A question that keeps coming up for me is: How is anyone supposed to take the hiring process seriously anymore? How are applicants supposed to engage in this process with any authenticity or even hope? It’s unbearably dehumanising. I wouldn’t like to suggest that pre-AI job selection procedures were flawless, but this scale of pretence, illusion, and obfuscation is impressively bad.

There is a great lack of transparency around what companies are using in their job selection procedures. And even if they are forthcoming, the vendors are just as vague about their AI-powered products. AI as a blob lacks transparency as a general foundational rule in explaining what is actually being done and how. Who is this working well for? What is the point is making the hiring process this useless? How do we radically reject this? Applications must be handwritten and sent by mail only! Companies must respond to each one!

I’ve experienced this new AI-driven hiring process up close in all its ghosting splendor. In fairness, I’m not a good example because my CV is a perfect case of what-not-to-do in a career. I’ve worked all around the world, I’ve changed careers a few times, I’ve formally studied things that don’t seem to hang well together, I have gaps sprinkled throughout (as I waited on various governments to decide whether I was work-visa-worthy). On paper, my career is a mess. Bots hate me - and I like that. My work and my ongoing professional evolution does not make sense to an LLM, but it does make sense to a human. I wonder how this is showing up for others currently going through it. Given the recent record numbers of unemployment in the UK, I suspect things are not going well. 

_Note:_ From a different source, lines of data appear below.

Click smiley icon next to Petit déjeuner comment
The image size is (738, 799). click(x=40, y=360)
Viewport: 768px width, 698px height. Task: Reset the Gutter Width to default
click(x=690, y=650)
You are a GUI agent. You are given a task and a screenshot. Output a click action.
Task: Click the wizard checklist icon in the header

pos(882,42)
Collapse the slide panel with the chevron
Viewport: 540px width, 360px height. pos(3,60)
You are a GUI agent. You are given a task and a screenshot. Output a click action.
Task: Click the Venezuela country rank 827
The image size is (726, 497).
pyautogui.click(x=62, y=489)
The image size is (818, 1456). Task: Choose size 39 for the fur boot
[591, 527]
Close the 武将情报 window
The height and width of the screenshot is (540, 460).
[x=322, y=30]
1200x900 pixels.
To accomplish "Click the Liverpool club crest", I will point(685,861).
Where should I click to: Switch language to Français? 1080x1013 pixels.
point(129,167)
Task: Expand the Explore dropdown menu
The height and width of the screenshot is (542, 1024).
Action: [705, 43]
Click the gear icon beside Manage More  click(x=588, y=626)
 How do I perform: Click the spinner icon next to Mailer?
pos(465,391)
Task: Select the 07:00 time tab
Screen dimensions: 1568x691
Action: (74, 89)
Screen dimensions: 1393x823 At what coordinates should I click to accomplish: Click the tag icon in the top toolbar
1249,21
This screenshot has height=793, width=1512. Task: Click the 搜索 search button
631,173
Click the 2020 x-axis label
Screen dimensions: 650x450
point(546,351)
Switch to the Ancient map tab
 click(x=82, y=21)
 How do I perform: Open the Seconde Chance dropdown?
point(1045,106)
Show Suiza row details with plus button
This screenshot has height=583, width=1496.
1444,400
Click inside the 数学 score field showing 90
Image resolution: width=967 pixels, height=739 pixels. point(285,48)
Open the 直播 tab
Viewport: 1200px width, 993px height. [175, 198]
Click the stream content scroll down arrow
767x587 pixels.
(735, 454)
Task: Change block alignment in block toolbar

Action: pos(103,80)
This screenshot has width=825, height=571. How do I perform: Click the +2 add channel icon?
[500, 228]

Meritocracy in hiring was always a bit of a long shot. If you’re willing to engage in some honest self-reflection, you know how swayed you are by things that shouldn’t matter. Let us all take a minute to find a small moment of humility as we recognise the possibility that we may be susceptible to any number of biases - recency, halo, affinity, gender… and that they lead us to make less than ideal decisions more than we might want to admit. Hiring has always struggled with issues of bias in relation to gender and race. One of the hardest things to shake an organisation free from is the conviction that they are different - that they are above all that. However, ‘blinding’ the application process has decades-old evidence demonstrating how it increases the likelihood of women (and older candidates) getting through a sift. Yes, some argue that AI tools will continue to improve on this and make us fair at last. Sadly, diversity in jobs where AI-powered hiring tools are being developed still leaves a lot to be desired.

There was a time, not too long ago, when we had a better chance at giving meritocracy a shot. Psychologists made tests and companies asked for anonymised CVs, and we came up with all sorts of training and protocol to make the hiring process fairer. Did it actually result in everything being fair? No, but the issues were much more localised to industry, location, or an organisation. Now, we still have those issues plus this new circle of AI hell. Whatever shaky premise that used to hold together that section of our social contract (i.e., I’ll work hard as an applicant if you work hard to be fair in your hiring) is gone. We’re now at the whim of machine ‘learning’, panels pretending its objective, and a few vendors struggling to hear you over the ka-ching of the cash register.  

Kinda makes me long for a theoretically flawed, mediocre-ly designed, and poorly executed SJT. At least I knew I was dealing with humans.